The National Telecommunications and Information Administration (NTIA) has published a draft of self-regulatory guidelines for privacy notices for mobile apps. This version is for companies that participated in the process of developing the guidelines to test with their consumers.
Unlike the recently introduced mobile privacy guidelines provided by the Digital Advertising Alliance (DAA), the NTIA’s “Short Form Notice Code of Conduct to Promote Transparency in Mobile App Practices” addresses only notice of privacy practices and does not address the issues of consent or data security.
The NTIA Short Form Notice Code of Conduct is intended to provide consumers with information about the data collection and sharing practices of mobile apps in a consistent manner so that consumers can compare and contrast data practices of apps.
App developers and publishers that voluntarily elect to use a short form notice as provided in the Code of Conduct must describe in the notice:
(a) the collection of certain types of data, whether or not consumers know that it is being collected;
(c) the sharing of user-specific data, if any, with certain third parties; and
(d) the identity of the entity providing the app.
Where practicable, app developers are encouraged (but not required) to provide consumers with access to the short form notice prior to download or purchase of the app. However, the notice “shall be readily available from the application.”
The short form notice must also state which of the following data categories the app collects:
• Biometrics (information about one’s body, including fingerprints, facial recognition, signatures and/or voice print)
• Browser History (a list of websites visited)
• Phone or Text Log (a list of the calls or texts made or received)
• Contacts (including list of contacts; social networking connections or their phone numbers; postal, email and text addresses)
• Financial Info (including credit, bank and consumer-specific financial information such as transaction data)
• Health, Medical or Therapy Info (including health claims and other information used to measure health or wellness)
• Location (precise past or current location of where a user has gone)

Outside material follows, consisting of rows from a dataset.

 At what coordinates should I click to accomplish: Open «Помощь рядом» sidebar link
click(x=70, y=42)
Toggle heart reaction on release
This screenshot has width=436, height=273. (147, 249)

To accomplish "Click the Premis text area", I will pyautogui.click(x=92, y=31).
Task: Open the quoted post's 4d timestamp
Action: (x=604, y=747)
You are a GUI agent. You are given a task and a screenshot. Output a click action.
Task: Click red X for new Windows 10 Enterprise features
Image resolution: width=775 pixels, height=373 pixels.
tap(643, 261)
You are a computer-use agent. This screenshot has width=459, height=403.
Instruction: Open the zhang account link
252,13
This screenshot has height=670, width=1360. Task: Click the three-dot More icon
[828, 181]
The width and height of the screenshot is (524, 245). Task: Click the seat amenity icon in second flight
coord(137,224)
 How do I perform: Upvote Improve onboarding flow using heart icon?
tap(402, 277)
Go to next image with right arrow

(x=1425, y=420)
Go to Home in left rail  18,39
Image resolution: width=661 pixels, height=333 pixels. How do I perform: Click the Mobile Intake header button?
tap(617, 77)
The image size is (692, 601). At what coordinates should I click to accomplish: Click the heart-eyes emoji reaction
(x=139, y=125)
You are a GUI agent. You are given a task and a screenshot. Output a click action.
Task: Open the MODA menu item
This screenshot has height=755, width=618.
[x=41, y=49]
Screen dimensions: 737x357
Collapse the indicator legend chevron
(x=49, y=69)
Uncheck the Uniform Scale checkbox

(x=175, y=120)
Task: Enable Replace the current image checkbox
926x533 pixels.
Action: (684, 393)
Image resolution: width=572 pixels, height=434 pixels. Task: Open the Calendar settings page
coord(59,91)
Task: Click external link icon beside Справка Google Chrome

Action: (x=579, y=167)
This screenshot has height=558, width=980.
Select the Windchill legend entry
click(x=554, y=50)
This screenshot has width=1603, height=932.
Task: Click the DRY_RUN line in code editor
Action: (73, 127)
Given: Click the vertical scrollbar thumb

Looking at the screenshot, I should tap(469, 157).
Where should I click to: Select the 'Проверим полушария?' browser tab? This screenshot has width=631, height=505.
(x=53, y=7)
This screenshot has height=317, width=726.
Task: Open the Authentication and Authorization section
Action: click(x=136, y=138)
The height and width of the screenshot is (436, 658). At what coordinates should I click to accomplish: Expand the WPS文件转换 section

• User Files (files stored on the device that contain your content, such as calendar, photos, text or video)
Data is deemed to be collected only if transmitted off the device. A short form notice is not required for sharing consumer data with third-party service providers where a contract between the app and the third party explicitly (i) limits the uses of the data provided by the app to the third party solely to provide a service to or on behalf of the app; and (ii) prohibits the sharing of the consumer data with subsequent third parties.
A notice is not required for the collection and sharing of data that is necessary to:
(a) maintain, improve or analyze the functioning of the app;
(b) perform network communications;
(c) authenticate users;
(d) cap the frequency of advertising;
(e) protect the security or integrity of the user or app;
(f) facilitate legal or regulatory compliance; or
(g) allow an app to be made available to the user on the user’s device.
The Short Form Notice Code of Conduct acknowledges that different devices will use different methods for displaying the notice. The Code states that, where practicable, the short form notice should display the pertinent information in a single screen, and the text and font should be distinct so as to easily stand out from the page background.
The DAA and the Network Advertising Initiative released more comprehensive mobile privacy guidelines that spell out when and how first and third parties should obtain consent. Earlier this year, the California Attorney General released a set of mobile privacy guidelines, noticeably stricter than guidelines provided by the industry groups. The FTC has also issued two sets of mobile privacy guidelines, and its recently revised COPPA Rule, which applies to mobile apps, took effect July 1, 2013. All these developments signal that the data collection and sharing practices of mobile apps and mobile platforms are under scrutiny. App and platform developers should pay particular attention to these privacy best practices when designing their products.